> **DESCRIPTION OF THE TASK**
The expected output is each entry, given again exactly.

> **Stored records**
-=-=-=-=-

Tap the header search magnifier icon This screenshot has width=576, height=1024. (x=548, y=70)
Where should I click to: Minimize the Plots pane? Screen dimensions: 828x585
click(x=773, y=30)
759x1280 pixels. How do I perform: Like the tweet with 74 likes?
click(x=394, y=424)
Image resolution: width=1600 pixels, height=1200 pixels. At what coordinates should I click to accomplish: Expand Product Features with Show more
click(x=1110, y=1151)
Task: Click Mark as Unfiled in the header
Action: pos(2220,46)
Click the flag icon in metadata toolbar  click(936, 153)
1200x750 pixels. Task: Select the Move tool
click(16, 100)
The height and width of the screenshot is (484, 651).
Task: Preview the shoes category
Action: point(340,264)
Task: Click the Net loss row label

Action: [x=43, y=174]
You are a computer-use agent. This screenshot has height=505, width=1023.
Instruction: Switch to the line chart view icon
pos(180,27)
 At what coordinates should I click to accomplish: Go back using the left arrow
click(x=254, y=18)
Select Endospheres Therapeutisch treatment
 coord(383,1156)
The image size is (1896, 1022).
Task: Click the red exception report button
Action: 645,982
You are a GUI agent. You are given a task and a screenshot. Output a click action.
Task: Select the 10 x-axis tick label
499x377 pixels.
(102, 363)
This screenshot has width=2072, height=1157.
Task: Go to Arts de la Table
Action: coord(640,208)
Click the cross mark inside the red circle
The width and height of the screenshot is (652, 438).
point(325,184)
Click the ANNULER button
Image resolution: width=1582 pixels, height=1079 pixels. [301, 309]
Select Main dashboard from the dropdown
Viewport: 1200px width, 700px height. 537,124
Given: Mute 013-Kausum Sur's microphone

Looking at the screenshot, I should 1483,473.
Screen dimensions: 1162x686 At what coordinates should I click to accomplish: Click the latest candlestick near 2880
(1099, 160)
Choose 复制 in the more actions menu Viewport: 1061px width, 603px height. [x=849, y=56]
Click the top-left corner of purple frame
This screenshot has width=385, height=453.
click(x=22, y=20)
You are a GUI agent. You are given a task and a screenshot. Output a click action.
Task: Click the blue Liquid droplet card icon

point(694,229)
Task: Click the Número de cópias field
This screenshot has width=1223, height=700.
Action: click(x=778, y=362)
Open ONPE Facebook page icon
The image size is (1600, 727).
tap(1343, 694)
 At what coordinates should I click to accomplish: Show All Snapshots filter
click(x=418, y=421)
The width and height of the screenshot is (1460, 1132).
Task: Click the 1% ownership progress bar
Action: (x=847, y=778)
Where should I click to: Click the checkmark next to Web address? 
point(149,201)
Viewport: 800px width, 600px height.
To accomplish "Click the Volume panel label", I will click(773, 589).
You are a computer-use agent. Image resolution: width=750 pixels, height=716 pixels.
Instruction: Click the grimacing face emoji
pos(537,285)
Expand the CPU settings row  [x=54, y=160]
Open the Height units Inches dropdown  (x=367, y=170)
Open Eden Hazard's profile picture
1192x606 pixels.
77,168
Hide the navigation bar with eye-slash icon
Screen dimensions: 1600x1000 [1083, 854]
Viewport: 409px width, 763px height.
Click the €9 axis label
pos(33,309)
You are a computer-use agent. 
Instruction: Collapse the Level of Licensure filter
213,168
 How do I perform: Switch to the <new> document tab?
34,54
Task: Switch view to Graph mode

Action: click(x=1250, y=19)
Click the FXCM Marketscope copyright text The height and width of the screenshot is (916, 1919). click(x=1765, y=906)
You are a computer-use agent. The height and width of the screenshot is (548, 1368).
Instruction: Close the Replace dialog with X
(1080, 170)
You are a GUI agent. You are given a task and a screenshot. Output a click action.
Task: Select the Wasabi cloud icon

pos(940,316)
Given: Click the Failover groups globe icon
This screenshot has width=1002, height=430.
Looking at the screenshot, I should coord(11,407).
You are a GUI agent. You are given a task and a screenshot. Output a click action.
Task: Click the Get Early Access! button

-=-=-=-=-

> **OUTPUT FOR THIS TASK**
Tap the header search magnifier icon This screenshot has width=576, height=1024. (x=548, y=70)
Where should I click to: Minimize the Plots pane? Screen dimensions: 828x585
click(x=773, y=30)
759x1280 pixels. How do I perform: Like the tweet with 74 likes?
click(x=394, y=424)
Image resolution: width=1600 pixels, height=1200 pixels. At what coordinates should I click to accomplish: Expand Product Features with Show more
click(x=1110, y=1151)
Task: Click Mark as Unfiled in the header
Action: pos(2220,46)
Click the flag icon in metadata toolbar  click(936, 153)
1200x750 pixels. Task: Select the Move tool
click(16, 100)
The height and width of the screenshot is (484, 651).
Task: Preview the shoes category
Action: point(340,264)
Task: Click the Net loss row label

Action: [x=43, y=174]
You are a computer-use agent. This screenshot has height=505, width=1023.
Instruction: Switch to the line chart view icon
pos(180,27)
 At what coordinates should I click to accomplish: Go back using the left arrow
click(x=254, y=18)
Select Endospheres Therapeutisch treatment
 coord(383,1156)
The image size is (1896, 1022).
Task: Click the red exception report button
Action: 645,982
You are a GUI agent. You are given a task and a screenshot. Output a click action.
Task: Select the 10 x-axis tick label
499x377 pixels.
(102, 363)
This screenshot has width=2072, height=1157.
Task: Go to Arts de la Table
Action: coord(640,208)
Click the cross mark inside the red circle
The width and height of the screenshot is (652, 438).
point(325,184)
Click the ANNULER button
Image resolution: width=1582 pixels, height=1079 pixels. [301, 309]
Select Main dashboard from the dropdown
Viewport: 1200px width, 700px height. 537,124
Given: Mute 013-Kausum Sur's microphone

Looking at the screenshot, I should 1483,473.
Screen dimensions: 1162x686 At what coordinates should I click to accomplish: Click the latest candlestick near 2880
(1099, 160)
Choose 复制 in the more actions menu Viewport: 1061px width, 603px height. [x=849, y=56]
Click the top-left corner of purple frame
This screenshot has width=385, height=453.
click(x=22, y=20)
You are a GUI agent. You are given a task and a screenshot. Output a click action.
Task: Click the blue Liquid droplet card icon

point(694,229)
Task: Click the Número de cópias field
This screenshot has width=1223, height=700.
Action: click(x=778, y=362)
Open ONPE Facebook page icon
The image size is (1600, 727).
tap(1343, 694)
 At what coordinates should I click to accomplish: Show All Snapshots filter
click(x=418, y=421)
The width and height of the screenshot is (1460, 1132).
Task: Click the 1% ownership progress bar
Action: (x=847, y=778)
Where should I click to: Click the checkmark next to Web address? 
point(149,201)
Viewport: 800px width, 600px height.
To accomplish "Click the Volume panel label", I will click(773, 589).
You are a computer-use agent. Image resolution: width=750 pixels, height=716 pixels.
Instruction: Click the grimacing face emoji
pos(537,285)
Expand the CPU settings row  [x=54, y=160]
Open the Height units Inches dropdown  (x=367, y=170)
Open Eden Hazard's profile picture
1192x606 pixels.
77,168
Hide the navigation bar with eye-slash icon
Screen dimensions: 1600x1000 [1083, 854]
Viewport: 409px width, 763px height.
Click the €9 axis label
pos(33,309)
You are a computer-use agent. 
Instruction: Collapse the Level of Licensure filter
213,168
 How do I perform: Switch to the <new> document tab?
34,54
Task: Switch view to Graph mode

Action: click(x=1250, y=19)
Click the FXCM Marketscope copyright text The height and width of the screenshot is (916, 1919). click(x=1765, y=906)
You are a computer-use agent. The height and width of the screenshot is (548, 1368).
Instruction: Close the Replace dialog with X
(1080, 170)
You are a GUI agent. You are given a task and a screenshot. Output a click action.
Task: Select the Wasabi cloud icon

pos(940,316)
Given: Click the Failover groups globe icon
This screenshot has width=1002, height=430.
Looking at the screenshot, I should coord(11,407).
You are a GUI agent. You are given a task and a screenshot. Output a click action.
Task: Click the Get Early Access! button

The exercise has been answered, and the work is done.